RECORDS:
>>>
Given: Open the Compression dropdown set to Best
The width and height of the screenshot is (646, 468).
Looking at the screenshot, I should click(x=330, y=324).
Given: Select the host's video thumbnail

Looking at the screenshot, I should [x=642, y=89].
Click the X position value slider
<<<
>>>
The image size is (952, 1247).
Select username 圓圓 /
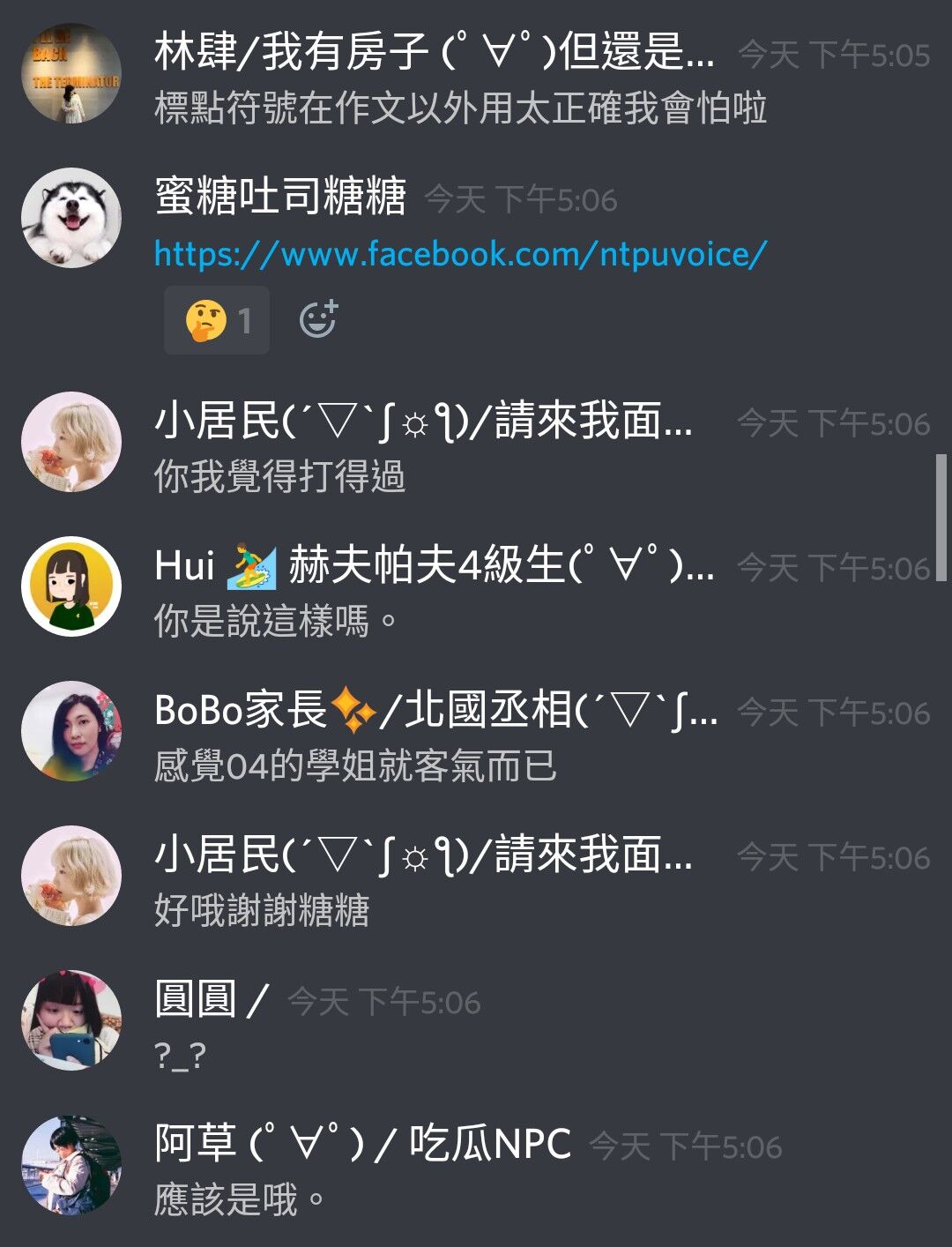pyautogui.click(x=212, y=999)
<<<
WHAT THIS TASK INVOLVES: Above are the records; from them, give again exactly the lines from the one containing "Given: Select the host's video thumbnail" through the one containing "Click the X position value slider", both included.

TASK SOLUTION:
Given: Select the host's video thumbnail

Looking at the screenshot, I should [x=642, y=89].
Click the X position value slider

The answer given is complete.